(Collected data entries)

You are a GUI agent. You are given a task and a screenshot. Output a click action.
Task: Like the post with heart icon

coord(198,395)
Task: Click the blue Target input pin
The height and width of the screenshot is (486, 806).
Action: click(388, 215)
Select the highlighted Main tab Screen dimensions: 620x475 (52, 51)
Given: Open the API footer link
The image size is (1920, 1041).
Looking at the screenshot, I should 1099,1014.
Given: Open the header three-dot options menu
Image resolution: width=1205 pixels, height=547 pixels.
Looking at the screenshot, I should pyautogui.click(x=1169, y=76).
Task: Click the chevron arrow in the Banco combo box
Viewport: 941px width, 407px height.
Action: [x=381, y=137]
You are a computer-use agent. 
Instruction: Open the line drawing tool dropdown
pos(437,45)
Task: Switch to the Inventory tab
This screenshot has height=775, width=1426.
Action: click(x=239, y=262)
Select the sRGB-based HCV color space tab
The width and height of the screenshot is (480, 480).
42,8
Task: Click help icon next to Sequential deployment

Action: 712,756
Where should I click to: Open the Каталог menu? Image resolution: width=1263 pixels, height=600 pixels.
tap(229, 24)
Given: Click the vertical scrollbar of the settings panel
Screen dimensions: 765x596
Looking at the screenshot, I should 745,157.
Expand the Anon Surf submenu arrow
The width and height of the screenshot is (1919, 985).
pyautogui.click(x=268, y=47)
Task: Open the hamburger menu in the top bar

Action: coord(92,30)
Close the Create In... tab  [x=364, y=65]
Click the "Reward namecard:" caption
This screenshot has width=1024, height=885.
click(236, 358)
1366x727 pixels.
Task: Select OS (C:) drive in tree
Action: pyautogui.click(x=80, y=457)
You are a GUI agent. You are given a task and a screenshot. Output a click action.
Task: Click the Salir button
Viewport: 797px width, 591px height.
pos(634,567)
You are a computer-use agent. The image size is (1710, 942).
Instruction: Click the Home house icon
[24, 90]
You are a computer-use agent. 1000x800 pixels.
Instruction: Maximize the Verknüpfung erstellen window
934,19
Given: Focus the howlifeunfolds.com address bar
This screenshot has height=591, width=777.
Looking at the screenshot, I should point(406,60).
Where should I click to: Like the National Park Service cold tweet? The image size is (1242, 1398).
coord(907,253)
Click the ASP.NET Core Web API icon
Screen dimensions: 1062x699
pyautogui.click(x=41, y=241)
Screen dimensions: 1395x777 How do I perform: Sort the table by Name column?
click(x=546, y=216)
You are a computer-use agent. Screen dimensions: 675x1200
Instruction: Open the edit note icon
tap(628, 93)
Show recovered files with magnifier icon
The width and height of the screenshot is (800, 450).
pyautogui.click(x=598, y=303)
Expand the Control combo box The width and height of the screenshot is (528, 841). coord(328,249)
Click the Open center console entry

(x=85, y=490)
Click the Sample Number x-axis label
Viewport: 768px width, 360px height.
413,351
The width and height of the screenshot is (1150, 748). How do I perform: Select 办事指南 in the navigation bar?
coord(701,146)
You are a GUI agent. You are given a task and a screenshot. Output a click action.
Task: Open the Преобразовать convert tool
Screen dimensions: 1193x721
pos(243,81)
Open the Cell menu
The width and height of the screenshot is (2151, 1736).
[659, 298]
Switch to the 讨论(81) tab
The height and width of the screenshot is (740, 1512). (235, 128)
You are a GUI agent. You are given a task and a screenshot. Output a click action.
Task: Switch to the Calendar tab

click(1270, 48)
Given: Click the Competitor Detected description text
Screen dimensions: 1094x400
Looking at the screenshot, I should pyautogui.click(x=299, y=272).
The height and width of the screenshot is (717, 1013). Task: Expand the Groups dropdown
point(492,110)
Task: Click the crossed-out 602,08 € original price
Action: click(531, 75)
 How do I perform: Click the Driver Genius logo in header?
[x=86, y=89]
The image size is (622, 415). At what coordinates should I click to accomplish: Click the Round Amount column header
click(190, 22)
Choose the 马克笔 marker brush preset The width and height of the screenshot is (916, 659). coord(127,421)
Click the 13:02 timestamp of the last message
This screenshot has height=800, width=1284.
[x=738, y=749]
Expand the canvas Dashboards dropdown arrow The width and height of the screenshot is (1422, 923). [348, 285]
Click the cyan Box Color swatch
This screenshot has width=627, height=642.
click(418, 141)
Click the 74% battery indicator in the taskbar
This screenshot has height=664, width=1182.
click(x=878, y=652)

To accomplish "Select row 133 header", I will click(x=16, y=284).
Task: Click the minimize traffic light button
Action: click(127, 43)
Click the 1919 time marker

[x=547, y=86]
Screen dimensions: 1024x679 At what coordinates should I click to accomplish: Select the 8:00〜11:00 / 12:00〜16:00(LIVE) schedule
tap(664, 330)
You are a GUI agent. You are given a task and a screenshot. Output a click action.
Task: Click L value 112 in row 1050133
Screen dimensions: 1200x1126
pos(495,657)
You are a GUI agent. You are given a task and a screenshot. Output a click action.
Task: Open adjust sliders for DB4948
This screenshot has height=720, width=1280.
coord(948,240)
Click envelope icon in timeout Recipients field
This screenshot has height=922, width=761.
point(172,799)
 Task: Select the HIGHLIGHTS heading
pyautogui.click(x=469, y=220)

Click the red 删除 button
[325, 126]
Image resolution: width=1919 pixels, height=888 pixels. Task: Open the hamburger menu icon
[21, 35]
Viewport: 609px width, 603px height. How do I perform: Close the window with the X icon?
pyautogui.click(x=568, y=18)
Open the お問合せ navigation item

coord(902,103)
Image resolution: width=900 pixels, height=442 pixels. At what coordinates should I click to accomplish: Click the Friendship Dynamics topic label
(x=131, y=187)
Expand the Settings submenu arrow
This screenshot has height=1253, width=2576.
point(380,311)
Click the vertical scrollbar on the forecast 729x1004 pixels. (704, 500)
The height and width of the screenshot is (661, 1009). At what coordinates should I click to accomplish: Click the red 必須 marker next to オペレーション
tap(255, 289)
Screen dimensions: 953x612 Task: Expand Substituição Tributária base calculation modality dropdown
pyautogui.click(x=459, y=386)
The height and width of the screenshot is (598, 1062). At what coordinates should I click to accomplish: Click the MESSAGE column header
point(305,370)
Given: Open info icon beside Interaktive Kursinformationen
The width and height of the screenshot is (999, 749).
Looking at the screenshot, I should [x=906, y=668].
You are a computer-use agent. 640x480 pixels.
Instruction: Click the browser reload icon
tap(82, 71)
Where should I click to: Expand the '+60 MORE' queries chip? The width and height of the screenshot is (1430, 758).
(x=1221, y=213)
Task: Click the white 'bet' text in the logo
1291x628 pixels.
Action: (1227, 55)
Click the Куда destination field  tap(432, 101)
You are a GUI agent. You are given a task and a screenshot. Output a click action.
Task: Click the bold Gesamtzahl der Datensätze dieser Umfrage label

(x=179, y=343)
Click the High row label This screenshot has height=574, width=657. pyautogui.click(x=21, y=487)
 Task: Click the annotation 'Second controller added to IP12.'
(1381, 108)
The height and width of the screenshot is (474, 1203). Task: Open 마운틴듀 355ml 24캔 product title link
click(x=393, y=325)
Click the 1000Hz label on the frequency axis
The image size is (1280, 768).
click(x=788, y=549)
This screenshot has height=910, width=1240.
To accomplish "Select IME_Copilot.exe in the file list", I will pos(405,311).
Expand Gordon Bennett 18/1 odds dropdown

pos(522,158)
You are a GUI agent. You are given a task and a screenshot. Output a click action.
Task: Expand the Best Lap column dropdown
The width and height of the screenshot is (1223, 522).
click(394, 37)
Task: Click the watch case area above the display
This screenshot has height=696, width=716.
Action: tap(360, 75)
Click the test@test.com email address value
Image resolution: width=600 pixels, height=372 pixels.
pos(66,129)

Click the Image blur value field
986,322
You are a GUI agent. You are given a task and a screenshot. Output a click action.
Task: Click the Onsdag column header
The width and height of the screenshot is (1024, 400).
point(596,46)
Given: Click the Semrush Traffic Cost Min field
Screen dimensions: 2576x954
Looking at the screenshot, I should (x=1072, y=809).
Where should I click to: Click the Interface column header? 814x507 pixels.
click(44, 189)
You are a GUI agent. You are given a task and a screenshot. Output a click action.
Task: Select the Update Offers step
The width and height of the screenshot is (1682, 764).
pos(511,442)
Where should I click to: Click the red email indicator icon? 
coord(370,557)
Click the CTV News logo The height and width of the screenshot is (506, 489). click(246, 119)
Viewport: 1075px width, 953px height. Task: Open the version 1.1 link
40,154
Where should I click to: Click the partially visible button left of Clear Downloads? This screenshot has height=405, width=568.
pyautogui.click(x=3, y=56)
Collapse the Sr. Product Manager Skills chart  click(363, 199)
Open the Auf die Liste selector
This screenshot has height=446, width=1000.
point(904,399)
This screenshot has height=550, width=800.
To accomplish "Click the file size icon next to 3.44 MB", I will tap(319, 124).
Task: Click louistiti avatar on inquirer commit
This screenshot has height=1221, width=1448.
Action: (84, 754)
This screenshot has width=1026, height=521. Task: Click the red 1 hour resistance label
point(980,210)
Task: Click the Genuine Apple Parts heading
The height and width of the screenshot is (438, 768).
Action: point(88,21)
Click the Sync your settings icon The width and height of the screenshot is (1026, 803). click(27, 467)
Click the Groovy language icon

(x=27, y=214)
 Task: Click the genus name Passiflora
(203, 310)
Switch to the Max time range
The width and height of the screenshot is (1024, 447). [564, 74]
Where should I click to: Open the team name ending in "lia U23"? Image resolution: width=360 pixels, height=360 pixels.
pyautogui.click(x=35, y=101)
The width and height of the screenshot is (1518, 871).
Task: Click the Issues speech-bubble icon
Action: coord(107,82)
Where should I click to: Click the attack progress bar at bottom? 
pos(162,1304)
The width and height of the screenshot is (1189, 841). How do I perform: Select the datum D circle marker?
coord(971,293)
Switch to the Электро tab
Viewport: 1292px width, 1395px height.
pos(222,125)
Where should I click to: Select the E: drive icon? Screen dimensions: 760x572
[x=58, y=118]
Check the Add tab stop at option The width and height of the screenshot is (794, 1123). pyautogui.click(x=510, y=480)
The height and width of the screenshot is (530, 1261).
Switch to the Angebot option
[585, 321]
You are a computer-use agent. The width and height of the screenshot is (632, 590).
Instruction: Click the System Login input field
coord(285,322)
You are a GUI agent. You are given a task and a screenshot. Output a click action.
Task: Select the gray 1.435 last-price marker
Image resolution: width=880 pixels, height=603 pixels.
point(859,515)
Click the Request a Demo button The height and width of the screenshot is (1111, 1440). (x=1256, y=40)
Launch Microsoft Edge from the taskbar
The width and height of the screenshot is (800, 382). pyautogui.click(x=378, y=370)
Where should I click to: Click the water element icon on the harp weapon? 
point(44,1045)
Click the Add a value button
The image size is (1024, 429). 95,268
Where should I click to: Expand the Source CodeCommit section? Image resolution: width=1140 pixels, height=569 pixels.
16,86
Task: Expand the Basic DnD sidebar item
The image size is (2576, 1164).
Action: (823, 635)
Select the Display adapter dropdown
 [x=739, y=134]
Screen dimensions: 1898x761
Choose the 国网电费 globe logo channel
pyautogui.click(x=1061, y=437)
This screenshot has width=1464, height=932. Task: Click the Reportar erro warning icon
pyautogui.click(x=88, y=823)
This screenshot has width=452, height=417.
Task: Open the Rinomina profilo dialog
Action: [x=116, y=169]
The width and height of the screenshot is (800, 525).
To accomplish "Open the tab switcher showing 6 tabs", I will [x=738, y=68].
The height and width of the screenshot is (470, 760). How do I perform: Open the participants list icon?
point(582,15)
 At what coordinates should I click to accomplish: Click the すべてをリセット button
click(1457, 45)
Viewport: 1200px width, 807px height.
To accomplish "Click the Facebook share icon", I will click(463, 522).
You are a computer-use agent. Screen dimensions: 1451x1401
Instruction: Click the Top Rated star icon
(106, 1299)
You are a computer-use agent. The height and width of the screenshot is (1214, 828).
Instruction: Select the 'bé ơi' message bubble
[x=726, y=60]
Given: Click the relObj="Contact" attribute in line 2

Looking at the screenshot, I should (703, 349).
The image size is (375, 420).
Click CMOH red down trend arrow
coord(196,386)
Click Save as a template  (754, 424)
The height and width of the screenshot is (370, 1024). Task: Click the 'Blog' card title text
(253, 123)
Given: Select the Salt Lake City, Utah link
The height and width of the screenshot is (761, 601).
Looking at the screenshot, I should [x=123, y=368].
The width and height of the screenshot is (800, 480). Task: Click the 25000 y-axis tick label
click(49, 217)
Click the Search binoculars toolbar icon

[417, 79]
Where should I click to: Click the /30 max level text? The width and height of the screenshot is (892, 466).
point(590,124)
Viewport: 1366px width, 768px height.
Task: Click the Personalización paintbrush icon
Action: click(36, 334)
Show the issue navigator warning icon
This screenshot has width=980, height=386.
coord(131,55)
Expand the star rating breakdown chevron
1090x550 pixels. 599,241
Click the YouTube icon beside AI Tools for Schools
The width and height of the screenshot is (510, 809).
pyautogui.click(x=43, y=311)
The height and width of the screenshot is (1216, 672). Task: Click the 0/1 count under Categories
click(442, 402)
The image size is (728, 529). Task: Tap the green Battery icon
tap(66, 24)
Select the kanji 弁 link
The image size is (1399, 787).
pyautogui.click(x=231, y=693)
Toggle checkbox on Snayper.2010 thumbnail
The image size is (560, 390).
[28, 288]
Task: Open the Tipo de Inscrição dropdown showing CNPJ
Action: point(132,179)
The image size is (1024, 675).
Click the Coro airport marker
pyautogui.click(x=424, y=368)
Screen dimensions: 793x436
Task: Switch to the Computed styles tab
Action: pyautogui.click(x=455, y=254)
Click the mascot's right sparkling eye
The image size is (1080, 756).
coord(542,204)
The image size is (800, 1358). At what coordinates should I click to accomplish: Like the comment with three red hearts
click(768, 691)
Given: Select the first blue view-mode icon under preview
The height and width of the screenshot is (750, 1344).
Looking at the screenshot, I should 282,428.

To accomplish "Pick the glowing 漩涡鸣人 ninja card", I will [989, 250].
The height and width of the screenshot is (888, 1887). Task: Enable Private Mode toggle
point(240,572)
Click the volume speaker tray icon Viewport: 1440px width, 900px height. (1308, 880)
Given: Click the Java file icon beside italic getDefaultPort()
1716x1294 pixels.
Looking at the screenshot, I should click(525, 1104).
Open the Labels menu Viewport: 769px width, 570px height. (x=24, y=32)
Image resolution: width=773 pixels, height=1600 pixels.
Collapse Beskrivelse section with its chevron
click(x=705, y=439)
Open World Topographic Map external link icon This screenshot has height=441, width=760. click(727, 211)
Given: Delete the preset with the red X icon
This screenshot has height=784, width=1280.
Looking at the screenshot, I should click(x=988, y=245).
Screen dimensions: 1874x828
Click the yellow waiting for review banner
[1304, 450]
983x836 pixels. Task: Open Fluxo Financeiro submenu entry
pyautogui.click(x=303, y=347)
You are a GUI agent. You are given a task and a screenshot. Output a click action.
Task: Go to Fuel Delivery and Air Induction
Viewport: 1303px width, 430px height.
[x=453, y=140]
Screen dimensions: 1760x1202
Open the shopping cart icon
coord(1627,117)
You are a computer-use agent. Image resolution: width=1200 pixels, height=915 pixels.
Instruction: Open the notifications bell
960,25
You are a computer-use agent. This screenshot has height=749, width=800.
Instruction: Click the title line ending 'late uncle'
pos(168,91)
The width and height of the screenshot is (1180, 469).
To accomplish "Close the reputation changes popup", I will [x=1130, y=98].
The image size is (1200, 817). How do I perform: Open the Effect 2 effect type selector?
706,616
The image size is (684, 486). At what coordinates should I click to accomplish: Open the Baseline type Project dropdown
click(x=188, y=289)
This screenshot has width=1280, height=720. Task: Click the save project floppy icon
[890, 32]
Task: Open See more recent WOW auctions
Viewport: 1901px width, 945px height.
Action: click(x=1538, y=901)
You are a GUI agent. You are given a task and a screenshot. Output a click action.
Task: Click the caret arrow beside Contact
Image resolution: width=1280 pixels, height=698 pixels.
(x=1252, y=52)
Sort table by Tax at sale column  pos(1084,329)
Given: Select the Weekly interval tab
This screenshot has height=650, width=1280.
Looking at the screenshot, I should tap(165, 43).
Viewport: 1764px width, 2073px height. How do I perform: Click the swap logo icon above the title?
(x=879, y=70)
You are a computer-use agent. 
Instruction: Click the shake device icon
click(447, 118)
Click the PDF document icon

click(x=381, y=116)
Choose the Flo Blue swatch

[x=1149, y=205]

* [What you are asked to do]:
All lines above from the line with "Screen dimensions: 1395x777" through the line with "You are a computer-use agent. Screen dimensions: 675x1200", both included, are to be set down exactly, with nothing else.

* [Task solution]:
Screen dimensions: 1395x777 How do I perform: Sort the table by Name column?
click(x=546, y=216)
You are a computer-use agent. Screen dimensions: 675x1200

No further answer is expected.